■ Assigned task ■
Would you retype every line below without changing anything?

(Extracted records)
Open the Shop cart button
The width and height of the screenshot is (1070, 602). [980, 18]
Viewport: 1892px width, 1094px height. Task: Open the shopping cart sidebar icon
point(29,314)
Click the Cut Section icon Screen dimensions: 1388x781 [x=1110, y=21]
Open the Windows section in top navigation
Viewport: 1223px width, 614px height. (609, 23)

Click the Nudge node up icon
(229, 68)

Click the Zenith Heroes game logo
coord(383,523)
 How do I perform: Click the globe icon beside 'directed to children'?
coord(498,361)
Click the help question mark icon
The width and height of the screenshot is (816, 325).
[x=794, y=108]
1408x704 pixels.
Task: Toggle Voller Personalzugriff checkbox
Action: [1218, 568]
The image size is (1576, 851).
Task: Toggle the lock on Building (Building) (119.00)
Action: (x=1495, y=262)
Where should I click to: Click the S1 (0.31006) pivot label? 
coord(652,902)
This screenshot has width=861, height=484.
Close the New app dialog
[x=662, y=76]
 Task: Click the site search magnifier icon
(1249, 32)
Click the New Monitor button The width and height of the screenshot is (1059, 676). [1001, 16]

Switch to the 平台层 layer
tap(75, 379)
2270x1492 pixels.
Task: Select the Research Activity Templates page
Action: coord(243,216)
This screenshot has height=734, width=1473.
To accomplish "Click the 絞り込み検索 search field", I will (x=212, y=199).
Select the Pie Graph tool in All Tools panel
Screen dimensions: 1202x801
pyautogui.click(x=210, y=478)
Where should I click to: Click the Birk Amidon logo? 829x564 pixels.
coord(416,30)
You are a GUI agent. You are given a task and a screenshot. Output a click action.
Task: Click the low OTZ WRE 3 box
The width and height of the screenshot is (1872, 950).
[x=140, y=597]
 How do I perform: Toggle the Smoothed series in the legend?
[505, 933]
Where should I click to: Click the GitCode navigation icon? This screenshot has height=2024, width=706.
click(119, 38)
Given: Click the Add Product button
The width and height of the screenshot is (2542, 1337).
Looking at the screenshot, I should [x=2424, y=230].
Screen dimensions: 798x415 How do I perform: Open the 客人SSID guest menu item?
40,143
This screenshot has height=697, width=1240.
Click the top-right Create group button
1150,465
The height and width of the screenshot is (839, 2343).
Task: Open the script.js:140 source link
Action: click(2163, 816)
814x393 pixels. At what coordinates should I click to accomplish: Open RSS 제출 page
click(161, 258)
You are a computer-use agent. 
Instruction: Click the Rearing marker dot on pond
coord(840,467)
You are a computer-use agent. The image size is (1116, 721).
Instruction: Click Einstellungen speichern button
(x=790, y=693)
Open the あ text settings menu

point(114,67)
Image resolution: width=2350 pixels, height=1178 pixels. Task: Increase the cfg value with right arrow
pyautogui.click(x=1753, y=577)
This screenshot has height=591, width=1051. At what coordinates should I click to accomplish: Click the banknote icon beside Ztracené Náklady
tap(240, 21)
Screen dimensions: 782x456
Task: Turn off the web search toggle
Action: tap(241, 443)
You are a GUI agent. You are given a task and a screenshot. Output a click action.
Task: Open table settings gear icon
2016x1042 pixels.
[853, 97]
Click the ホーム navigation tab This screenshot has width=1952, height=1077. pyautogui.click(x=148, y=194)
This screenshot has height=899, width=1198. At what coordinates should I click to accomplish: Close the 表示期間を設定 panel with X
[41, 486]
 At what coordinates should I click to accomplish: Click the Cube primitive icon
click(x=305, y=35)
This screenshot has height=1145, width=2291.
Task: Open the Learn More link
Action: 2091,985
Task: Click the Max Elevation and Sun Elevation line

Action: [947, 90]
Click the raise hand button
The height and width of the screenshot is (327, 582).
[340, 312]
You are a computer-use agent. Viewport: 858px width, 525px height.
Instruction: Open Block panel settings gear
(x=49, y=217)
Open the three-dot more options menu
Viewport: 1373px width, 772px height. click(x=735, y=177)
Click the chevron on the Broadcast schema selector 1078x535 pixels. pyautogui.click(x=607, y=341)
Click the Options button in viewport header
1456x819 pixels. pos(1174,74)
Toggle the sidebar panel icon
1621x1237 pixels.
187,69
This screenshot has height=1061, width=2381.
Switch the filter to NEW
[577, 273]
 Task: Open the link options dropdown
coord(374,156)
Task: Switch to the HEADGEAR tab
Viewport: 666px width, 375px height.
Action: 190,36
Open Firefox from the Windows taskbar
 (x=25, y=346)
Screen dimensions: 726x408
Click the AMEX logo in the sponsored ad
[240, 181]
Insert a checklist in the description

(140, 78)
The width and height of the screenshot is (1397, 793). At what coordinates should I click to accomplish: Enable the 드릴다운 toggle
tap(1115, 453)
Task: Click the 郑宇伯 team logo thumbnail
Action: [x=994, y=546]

■ Response ■
Open the Shop cart button
The width and height of the screenshot is (1070, 602). [980, 18]
Viewport: 1892px width, 1094px height. Task: Open the shopping cart sidebar icon
point(29,314)
Click the Cut Section icon Screen dimensions: 1388x781 [x=1110, y=21]
Open the Windows section in top navigation
Viewport: 1223px width, 614px height. (609, 23)

Click the Nudge node up icon
(229, 68)

Click the Zenith Heroes game logo
coord(383,523)
 How do I perform: Click the globe icon beside 'directed to children'?
coord(498,361)
Click the help question mark icon
The width and height of the screenshot is (816, 325).
[x=794, y=108]
1408x704 pixels.
Task: Toggle Voller Personalzugriff checkbox
Action: [1218, 568]
The image size is (1576, 851).
Task: Toggle the lock on Building (Building) (119.00)
Action: (x=1495, y=262)
Where should I click to: Click the S1 (0.31006) pivot label? 
coord(652,902)
This screenshot has width=861, height=484.
Close the New app dialog
[x=662, y=76]
 Task: Click the site search magnifier icon
(1249, 32)
Click the New Monitor button The width and height of the screenshot is (1059, 676). [1001, 16]

Switch to the 平台层 layer
tap(75, 379)
2270x1492 pixels.
Task: Select the Research Activity Templates page
Action: coord(243,216)
This screenshot has height=734, width=1473.
To accomplish "Click the 絞り込み検索 search field", I will (x=212, y=199).
Select the Pie Graph tool in All Tools panel
Screen dimensions: 1202x801
pyautogui.click(x=210, y=478)
Where should I click to: Click the Birk Amidon logo? 829x564 pixels.
coord(416,30)
You are a GUI agent. You are given a task and a screenshot. Output a click action.
Task: Click the low OTZ WRE 3 box
The width and height of the screenshot is (1872, 950).
[x=140, y=597]
 How do I perform: Toggle the Smoothed series in the legend?
[505, 933]
Where should I click to: Click the GitCode navigation icon? This screenshot has height=2024, width=706.
click(119, 38)
Given: Click the Add Product button
The width and height of the screenshot is (2542, 1337).
Looking at the screenshot, I should [x=2424, y=230].
Screen dimensions: 798x415 How do I perform: Open the 客人SSID guest menu item?
40,143
This screenshot has height=697, width=1240.
Click the top-right Create group button
1150,465
The height and width of the screenshot is (839, 2343).
Task: Open the script.js:140 source link
Action: click(2163, 816)
814x393 pixels. At what coordinates should I click to accomplish: Open RSS 제출 page
click(161, 258)
You are a computer-use agent. 
Instruction: Click the Rearing marker dot on pond
coord(840,467)
You are a computer-use agent. The image size is (1116, 721).
Instruction: Click Einstellungen speichern button
(x=790, y=693)
Open the あ text settings menu

point(114,67)
Image resolution: width=2350 pixels, height=1178 pixels. Task: Increase the cfg value with right arrow
pyautogui.click(x=1753, y=577)
This screenshot has height=591, width=1051. At what coordinates should I click to accomplish: Click the banknote icon beside Ztracené Náklady
tap(240, 21)
Screen dimensions: 782x456
Task: Turn off the web search toggle
Action: tap(241, 443)
You are a GUI agent. You are given a task and a screenshot. Output a click action.
Task: Open table settings gear icon
2016x1042 pixels.
[853, 97]
Click the ホーム navigation tab This screenshot has width=1952, height=1077. pyautogui.click(x=148, y=194)
This screenshot has height=899, width=1198. At what coordinates should I click to accomplish: Close the 表示期間を設定 panel with X
[41, 486]
 At what coordinates should I click to accomplish: Click the Cube primitive icon
click(x=305, y=35)
This screenshot has height=1145, width=2291.
Task: Open the Learn More link
Action: 2091,985
Task: Click the Max Elevation and Sun Elevation line

Action: [947, 90]
Click the raise hand button
The height and width of the screenshot is (327, 582).
[340, 312]
You are a computer-use agent. Viewport: 858px width, 525px height.
Instruction: Open Block panel settings gear
(x=49, y=217)
Open the three-dot more options menu
Viewport: 1373px width, 772px height. click(x=735, y=177)
Click the chevron on the Broadcast schema selector 1078x535 pixels. pyautogui.click(x=607, y=341)
Click the Options button in viewport header
1456x819 pixels. pos(1174,74)
Toggle the sidebar panel icon
1621x1237 pixels.
187,69
This screenshot has height=1061, width=2381.
Switch the filter to NEW
[577, 273]
 Task: Open the link options dropdown
coord(374,156)
Task: Switch to the HEADGEAR tab
Viewport: 666px width, 375px height.
Action: 190,36
Open Firefox from the Windows taskbar
 (x=25, y=346)
Screen dimensions: 726x408
Click the AMEX logo in the sponsored ad
[240, 181]
Insert a checklist in the description

(140, 78)
The width and height of the screenshot is (1397, 793). At what coordinates should I click to accomplish: Enable the 드릴다운 toggle
tap(1115, 453)
Task: Click the 郑宇伯 team logo thumbnail
Action: [x=994, y=546]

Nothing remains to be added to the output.